** begin Task data **

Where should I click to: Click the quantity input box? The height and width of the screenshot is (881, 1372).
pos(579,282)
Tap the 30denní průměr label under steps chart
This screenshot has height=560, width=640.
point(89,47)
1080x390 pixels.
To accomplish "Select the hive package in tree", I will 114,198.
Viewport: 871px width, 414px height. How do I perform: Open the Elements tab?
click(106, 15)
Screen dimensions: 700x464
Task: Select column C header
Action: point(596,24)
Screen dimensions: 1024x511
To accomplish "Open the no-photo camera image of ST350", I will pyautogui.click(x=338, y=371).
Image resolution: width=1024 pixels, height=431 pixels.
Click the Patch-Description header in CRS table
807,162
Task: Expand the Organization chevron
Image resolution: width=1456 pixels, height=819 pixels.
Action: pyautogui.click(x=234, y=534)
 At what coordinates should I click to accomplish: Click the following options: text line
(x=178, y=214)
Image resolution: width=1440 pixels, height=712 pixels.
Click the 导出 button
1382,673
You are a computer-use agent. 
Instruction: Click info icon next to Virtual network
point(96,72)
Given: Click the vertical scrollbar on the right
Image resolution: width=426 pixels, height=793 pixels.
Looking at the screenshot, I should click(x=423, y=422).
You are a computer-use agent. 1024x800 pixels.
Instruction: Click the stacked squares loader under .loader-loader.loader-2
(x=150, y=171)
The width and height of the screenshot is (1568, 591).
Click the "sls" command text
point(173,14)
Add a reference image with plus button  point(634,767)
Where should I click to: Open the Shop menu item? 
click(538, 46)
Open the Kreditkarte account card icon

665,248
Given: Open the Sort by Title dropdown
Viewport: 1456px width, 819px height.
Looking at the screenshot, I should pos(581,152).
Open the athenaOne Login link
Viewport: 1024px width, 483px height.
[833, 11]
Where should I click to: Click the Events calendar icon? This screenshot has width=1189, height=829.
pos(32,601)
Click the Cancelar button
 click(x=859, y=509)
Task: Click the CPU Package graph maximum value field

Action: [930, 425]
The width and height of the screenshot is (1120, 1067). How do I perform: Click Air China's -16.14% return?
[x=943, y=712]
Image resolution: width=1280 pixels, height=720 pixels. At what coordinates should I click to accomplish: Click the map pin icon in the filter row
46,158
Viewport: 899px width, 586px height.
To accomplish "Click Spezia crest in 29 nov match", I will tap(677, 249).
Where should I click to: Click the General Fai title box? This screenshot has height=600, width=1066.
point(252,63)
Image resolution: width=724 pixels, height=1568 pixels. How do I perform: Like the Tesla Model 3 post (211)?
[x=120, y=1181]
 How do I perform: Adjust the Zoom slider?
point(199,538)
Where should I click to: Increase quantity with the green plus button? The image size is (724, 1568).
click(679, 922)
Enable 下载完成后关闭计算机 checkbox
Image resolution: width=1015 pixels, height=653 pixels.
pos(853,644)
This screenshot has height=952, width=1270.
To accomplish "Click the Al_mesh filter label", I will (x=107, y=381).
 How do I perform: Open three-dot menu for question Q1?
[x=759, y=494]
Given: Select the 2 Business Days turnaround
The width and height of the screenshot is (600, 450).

** end Task data **

Description of the task: Reproduce the lines of the records from the start through the line with "point(89,47)", both included.

Exercise solution:
Where should I click to: Click the quantity input box? The height and width of the screenshot is (881, 1372).
pos(579,282)
Tap the 30denní průměr label under steps chart
This screenshot has height=560, width=640.
point(89,47)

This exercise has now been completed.